LONG STORY SHORT A company page on LinkedIn is basically a billboard on a highway. That’s nice but how many cars did you send by there? You see in this case you’re supposed to…

You and your team are using company pages the wrong way.

LONG STORY SHORT

  • A company page on LinkedIn is basically a billboard on a highway. That’s nice but how many cars did you send by there?

  • You see in this case you’re supposed to bring followers with you so purchasing a billboard ain’t enough. You need to purchase traffic too by paying for ads or alternatively deserve it by activity of representatives of your company.

  • Another important point is that LinkedIn runs on private conversations, and company pages can’t start one.

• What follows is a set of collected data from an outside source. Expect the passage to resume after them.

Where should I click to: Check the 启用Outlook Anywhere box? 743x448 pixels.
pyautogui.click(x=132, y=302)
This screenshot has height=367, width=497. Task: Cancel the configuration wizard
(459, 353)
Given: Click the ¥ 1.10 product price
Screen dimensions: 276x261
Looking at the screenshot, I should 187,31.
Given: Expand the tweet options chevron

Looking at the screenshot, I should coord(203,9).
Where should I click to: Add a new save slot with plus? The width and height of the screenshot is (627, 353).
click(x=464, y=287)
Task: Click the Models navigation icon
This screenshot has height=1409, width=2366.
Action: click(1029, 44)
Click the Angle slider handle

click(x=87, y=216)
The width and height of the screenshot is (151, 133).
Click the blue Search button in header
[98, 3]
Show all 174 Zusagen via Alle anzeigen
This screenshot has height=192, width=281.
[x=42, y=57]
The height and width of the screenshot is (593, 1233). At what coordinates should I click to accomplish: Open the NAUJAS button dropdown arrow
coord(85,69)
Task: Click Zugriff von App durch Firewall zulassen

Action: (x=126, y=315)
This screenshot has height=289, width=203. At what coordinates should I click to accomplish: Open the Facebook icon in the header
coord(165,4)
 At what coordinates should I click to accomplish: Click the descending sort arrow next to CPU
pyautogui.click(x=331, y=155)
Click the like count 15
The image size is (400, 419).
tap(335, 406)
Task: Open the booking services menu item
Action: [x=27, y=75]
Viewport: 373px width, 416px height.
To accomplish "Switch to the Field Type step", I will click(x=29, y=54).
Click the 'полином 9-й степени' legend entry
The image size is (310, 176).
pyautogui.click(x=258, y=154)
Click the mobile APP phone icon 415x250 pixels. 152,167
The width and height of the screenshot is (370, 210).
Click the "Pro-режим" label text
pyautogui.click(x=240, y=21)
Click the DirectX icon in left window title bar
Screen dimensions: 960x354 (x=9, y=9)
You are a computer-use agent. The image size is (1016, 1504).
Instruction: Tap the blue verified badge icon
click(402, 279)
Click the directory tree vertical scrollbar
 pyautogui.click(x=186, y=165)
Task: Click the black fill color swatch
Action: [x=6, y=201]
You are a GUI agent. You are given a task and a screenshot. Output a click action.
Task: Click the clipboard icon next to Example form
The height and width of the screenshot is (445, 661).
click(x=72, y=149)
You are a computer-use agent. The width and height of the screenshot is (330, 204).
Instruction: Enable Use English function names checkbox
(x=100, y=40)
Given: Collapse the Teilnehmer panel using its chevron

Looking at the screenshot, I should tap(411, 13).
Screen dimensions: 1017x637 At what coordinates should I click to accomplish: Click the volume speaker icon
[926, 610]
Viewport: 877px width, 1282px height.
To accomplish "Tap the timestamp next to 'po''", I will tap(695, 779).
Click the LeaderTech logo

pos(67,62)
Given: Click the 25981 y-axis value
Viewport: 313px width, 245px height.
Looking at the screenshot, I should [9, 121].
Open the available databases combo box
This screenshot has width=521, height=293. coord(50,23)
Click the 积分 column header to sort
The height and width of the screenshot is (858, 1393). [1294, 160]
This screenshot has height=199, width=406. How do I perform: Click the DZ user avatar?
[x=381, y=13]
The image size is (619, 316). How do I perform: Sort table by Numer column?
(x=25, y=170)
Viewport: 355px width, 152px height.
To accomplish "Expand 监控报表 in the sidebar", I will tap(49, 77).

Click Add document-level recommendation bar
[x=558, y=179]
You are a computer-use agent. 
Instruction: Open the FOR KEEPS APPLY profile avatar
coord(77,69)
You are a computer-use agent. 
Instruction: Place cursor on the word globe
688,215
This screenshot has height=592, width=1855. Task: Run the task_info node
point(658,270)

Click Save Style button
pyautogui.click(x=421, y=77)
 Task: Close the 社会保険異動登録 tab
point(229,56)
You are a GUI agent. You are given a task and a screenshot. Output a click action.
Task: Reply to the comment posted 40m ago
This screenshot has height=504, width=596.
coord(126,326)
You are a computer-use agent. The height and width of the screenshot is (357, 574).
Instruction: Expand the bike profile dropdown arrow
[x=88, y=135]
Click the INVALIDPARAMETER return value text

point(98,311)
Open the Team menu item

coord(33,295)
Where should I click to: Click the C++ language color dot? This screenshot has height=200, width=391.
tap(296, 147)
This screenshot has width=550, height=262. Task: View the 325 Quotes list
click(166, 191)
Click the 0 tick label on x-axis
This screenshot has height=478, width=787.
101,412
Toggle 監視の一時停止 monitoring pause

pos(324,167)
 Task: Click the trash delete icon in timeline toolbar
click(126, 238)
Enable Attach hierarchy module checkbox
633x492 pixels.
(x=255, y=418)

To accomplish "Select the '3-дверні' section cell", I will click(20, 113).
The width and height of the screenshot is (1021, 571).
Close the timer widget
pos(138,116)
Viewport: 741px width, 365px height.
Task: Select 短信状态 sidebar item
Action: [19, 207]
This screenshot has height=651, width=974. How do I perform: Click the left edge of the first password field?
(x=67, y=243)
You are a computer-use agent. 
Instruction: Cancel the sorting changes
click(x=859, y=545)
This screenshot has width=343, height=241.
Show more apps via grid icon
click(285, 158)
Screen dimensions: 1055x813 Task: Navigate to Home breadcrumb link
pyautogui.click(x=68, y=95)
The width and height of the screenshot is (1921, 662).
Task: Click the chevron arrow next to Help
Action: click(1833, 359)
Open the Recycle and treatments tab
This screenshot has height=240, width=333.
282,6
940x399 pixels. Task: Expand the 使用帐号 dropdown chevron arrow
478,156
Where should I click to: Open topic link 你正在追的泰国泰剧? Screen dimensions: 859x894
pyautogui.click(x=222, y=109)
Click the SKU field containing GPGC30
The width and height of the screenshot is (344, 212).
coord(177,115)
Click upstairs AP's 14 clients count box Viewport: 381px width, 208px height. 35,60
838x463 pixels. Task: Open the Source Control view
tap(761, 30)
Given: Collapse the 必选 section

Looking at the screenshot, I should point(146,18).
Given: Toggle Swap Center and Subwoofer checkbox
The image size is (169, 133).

Even if you rely on paid ads you still need those private profiles of your employees to do sales recruiting or any other private conversations that are needed.

  • And now the biggest issue with ads is that decision-makers scroll past paid ads the same way they scroll past their ex’s Stories. Instinctively, without guilt. And the fun part is that most efficient ads are sponsored posts by personal profiles - not company pages.

ACTIONABLE NEXT STEPS

  1. Lie completely horizontal on your couch and accept that your company page exists for one reason: because it would look weird if you would have none.

  2. Teach your employees to tag the company page in their private posts.

  3. Make this tag more powerful by having your company page react to that post. Preferably within 59 minutes of publishing.

  4. This method will bring your company new followers from people that are connected to your employees. This method will bring your employees posts more visibility from people that are followers of your company page.

  5. And what about content on your company page? Remember to tag your employees, use authentic pictures of them and increase your visibility by having likes from tagged employees.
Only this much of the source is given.